I have an integer program that I need to solve and I do not know if it belongs to any specific class of integer programs.
The binary $\{0,1\}$-valued vectors $\pmb{x}^i_{1:T} = (x^i_1, x_2^i, \ldots, x_T^i), i = 1, \ldots, r$ form the variables in the problem where $r$ is a non-negative integer that enumerates these vectors and needs to be maximized. The quantities $y_1, \ldots, y_T$ and $E$ are non-negative integers that are known.
The problem I need to solve is
$$ \max \;\; r \\ \text{subject to} \; \; \sum\limits_{i=1}^r x_t^i \le y_t \; , \; \text{for all} \; \; t = 1, \ldots, T \\ \sum\limits_{t=1}^T x^i_t = E \; , \; \text{for all} \; \; i = 1, \ldots, r \\ x^i_t \in \{0,1\} \; , \; \text{for all} \; \; i = 1, \ldots, r \;, \; t = 1, \ldots, T \\ r \in \mathbb{Z}_{\ge 0} $$ I have formulated this problem as an intermediate step in a larger research problem. I wonder if anyone that recognizes the broader class of integer programs that this problem may belong to, share their insights here.
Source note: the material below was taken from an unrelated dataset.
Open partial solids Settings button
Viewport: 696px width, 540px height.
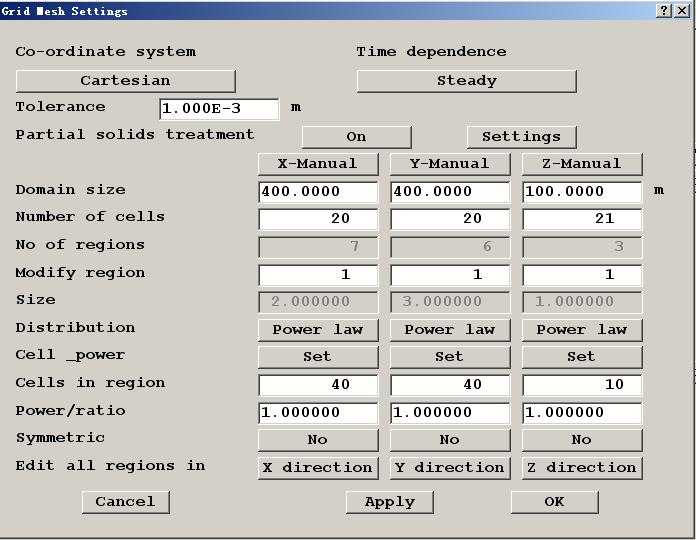click(x=521, y=137)
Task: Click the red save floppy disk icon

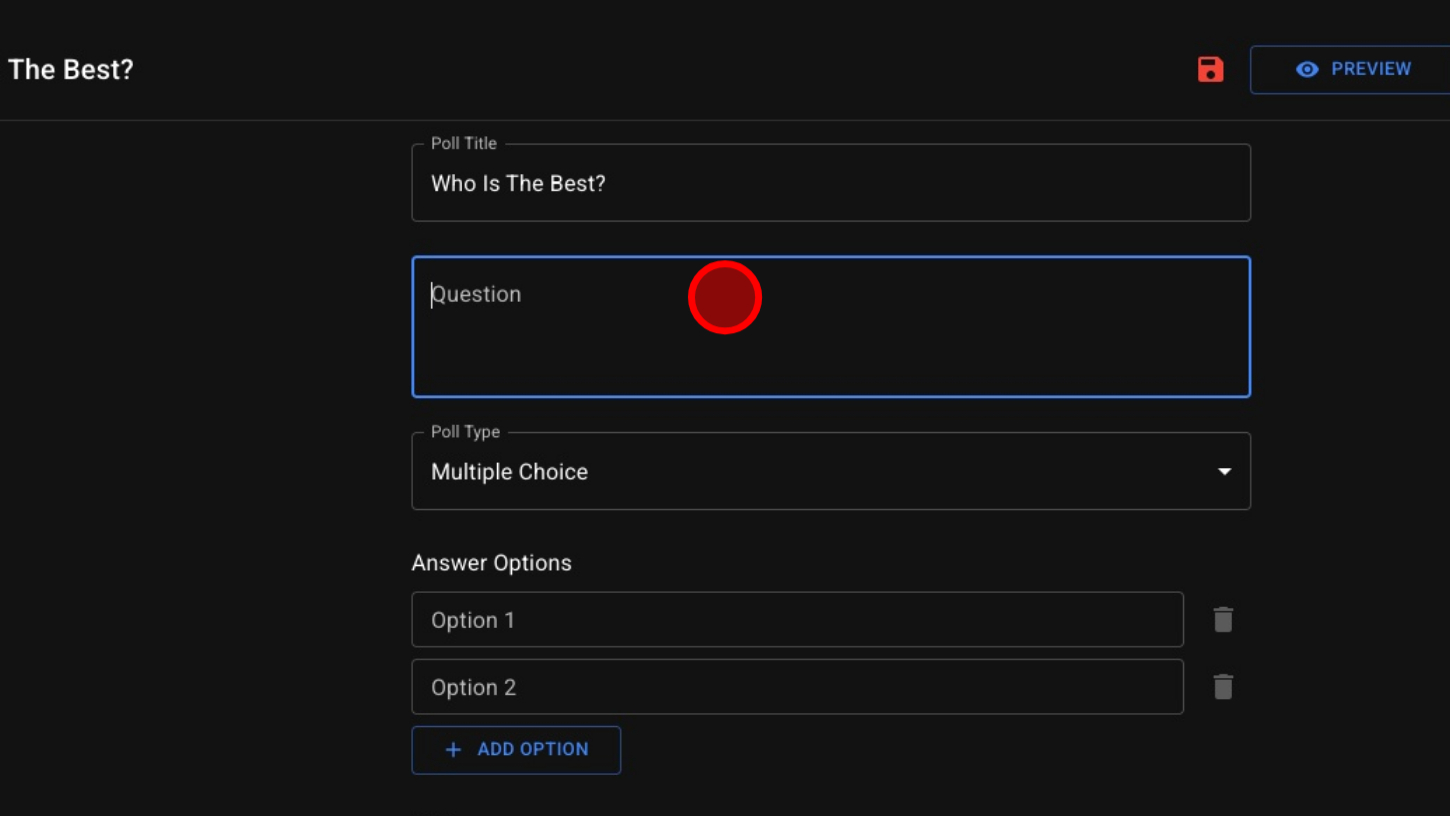Action: (x=1210, y=69)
It would also be immensely helpful to guide me to relevant resources on the related families of integer programs so I can read more about it.
Thanks so much!
You can use a technique known as column generation. The idea is to solve the linear programming (LP) relaxation of your problem with the current set of variables (the "restricted master" problem). Then use the optimal master dual variables as input to a "column-generating" integer linear programming (ILP) subproblem that tries to find a new solution $x$ with negative reduced cost. If there is none, you have implicitly solved the unrestricted master LP. Otherwise, augment the master with the new column, and repeat as needed. Once you solve the master LP to optimality, you can then solve the restricted master as an ILP to get an integer feasible solution. If the optimal objective value agrees with the LP objective value, you are done. Otherwise, you need to branch, and the full method is called branch-and-price.
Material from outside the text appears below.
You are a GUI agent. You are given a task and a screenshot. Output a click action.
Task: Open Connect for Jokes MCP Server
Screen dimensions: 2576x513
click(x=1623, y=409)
An alternative approach if you know an upper bound $\bar{r}$ on the optimal $r$ is to take $r=\bar{r}$ and introduce additional binary variables $z_i$ for $i\in\{1,\dots,r\}$, change the objective to maximize $\sum_{i=1}^r z_i$, and change the equality constraints to $$E z_i \le \sum_{t=1}^T x_t^i \le E z_i + T(1-z_i),$$ so that $z_i = 1$ implies $\sum_{t=1}^T x_t^i=E$. To reduce symmetry, you can also introduce linear constraints $z_i \le z_{i-1}$.